Ashwell House

History of Ashwell House St Albans

On 18th July 1622, when James 1st was on the throne, Sir William Wendy and his wife, Dame Blanche, leased an area called “Great Downfields” with a term of nine hundred and ninety-nine years to a certain Robert Seale . The rent was fixed at four shillings per annum, payable at “the two most usual feasts in the year, being the feast of St. Michael the Archangel and the Annunciation of Our Lady, Mary the Virgin”.  This lease covered thirteen acres of land and probably was the whole of the area known as “Kingsbury Knoll”. However, in 1622 it did not occur to the Lessors to include a provision to cover inflation, so probably the rent was not collected for very long.

George Ashwell was a Solicitor, born in Newark, Notts. in 1810. He came to St. Albans with his wife Ann and built Ashwell House, probably in about the year 1840. The 1871 Census shows that living at the house then were, George Ashwell, his wife Ann, sons Stephen and Henry (both in their twenties) and also two grandchildren, Ann Gibson, and Edward Gibson . Ten years later, in 1881, George Ashwell was not listed (he died in 1878). His wife was also not mentioned, and the occupiers were: Robert Gibson (George Ashwell’s son-in-law) aged 54; Ann his wife (George’s daughter) aged 43, his sons George, Henry and Edward, and his daughters Ann and baby Helen Mary. In addition, the household comprised Miss Purser, the Governess, two Housemaids, and a Porter.

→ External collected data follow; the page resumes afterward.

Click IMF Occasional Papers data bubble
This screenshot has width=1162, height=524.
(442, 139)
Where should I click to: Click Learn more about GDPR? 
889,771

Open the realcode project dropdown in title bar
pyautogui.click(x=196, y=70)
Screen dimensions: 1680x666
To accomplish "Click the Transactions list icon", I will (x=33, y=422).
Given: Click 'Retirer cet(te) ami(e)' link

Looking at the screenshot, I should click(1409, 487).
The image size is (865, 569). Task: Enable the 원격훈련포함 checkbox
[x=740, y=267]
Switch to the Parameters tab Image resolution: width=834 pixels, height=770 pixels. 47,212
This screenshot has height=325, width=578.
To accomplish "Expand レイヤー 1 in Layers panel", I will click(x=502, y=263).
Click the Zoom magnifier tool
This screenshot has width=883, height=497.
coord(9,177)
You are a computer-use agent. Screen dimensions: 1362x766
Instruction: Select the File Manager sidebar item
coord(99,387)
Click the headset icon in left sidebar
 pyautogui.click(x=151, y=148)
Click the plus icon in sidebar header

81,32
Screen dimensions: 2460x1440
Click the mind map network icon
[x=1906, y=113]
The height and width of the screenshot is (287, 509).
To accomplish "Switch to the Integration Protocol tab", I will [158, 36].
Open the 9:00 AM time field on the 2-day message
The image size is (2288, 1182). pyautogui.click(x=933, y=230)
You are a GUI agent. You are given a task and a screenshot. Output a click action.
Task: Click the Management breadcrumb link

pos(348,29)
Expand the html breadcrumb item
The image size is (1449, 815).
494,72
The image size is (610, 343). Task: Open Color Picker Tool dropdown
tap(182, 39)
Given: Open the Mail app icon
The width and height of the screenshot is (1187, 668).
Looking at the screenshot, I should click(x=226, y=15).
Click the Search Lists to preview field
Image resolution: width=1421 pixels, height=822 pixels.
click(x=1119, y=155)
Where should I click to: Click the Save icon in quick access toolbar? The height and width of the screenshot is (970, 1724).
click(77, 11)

George Ashwell was not the first Solicitor to make a mess of his own Will. His biggest mistake was to appoint a crooked Solicitor as his Executor. The Solicitor was a Frederick Seale Parker of London. The fact that the Will was made the day he died might afford him some excuse. The other Executor was a Dr. Drage of Hatfield. The crooked Solicitor F.S. Parker, later absconded with a substantial part of the estate. On George’s death on the 18th May 1878, he was found to be an extremely wealthy man. He not only owned Ashwell House, but other properties in Kingsbury, houses in Verulam Road, The Abbey Gate House (now the home of the Lord Bishop of St. Albans), Bleak House (a former Government office), 24 cottages in Abbey Mill Lane and lands in Gustard Wood, Wheathampstead and Sandridge.